Punch Card Decision Making

Buffet has been quoted as saying that it would be better for many investors to be given a punch card that allowed for only a handful of investing decisions throughout their life. This would instill caution, promote research and reward patience all of which he thinks would lead to outsized returns. Taking this principle outside of the investing domain, we can view our decisions about time and what to do next in the same way.

Every time we consider taking on a new project, job or learning in a new domain, we are making an investment decision. While we should not limit our adventuring, we can use the punch card mental model to ensure we are taking a systematic approach. Time is never returned and although we can change direction as much as we like each new course is only forward. Past time can not be reclaimed.

To ensure proper decision making etiquette when investing our time, we can take Buffet’s advice on thorough due diligence.

“You ought to be able to explain why you’re taking the job you’re taking, why you’re making the investment you’re making, or whatever it may be. And if it can’t stand applying pencil to paper, you’d better think it through some more. And if you can’t write an intelligent answer to those questions, don’t do it.”

Move boldly and invest time as if you have only a few big opportunities to do so, but be thorough with your analysis.

Fun in the Sun

Buffet and every other business star are constantly quoted to show the importance of loving your work as correlated with success.

“We enjoy the process far more than the proceeds.”

Buffet and Munger certainly do love their work and are still carrying it out into their 90s.
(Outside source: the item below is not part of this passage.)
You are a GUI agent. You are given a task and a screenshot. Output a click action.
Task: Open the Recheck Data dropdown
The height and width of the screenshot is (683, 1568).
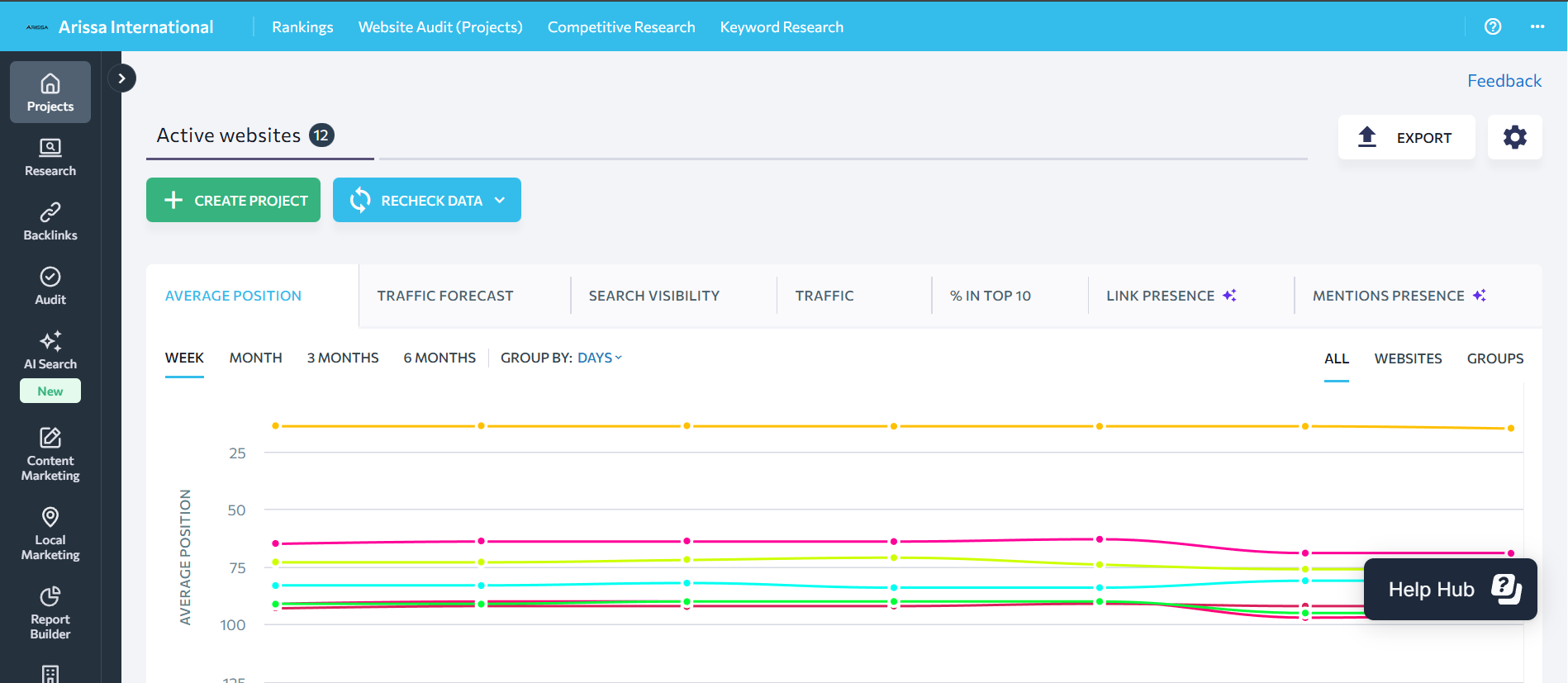click(500, 200)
This cliché though misses the nuances and advantages to being able to find an approach in your line of work that you can totally embrace. The most remarkable company builders and investors have not always loved working, nor found love at first sight with a specific niche, but they all leverage the lack of effort when you are working on a passion.

Finding this balance is probably as much of a day to day journey as a big life revelation. Using it to guide small decisions can lay guide stones to the big decisions. A wonderful breakdown of this concept can be found in this talk by investor and Buffet acolyte Bill Gurley.

Learn from the best

If you are still reading you probably find following the decisions, and mistakes, of some of successful individuals. Even on a smaller scale taking a look at the path those you admire have charted is an excellent way to pattern match with where you are in a particular journey.

How does all this relate to charting a path to your next job? Important decisions require the study and time that they are worthy of. Using investment principles to guide a change in career or shift in job is an extremely valuable tool.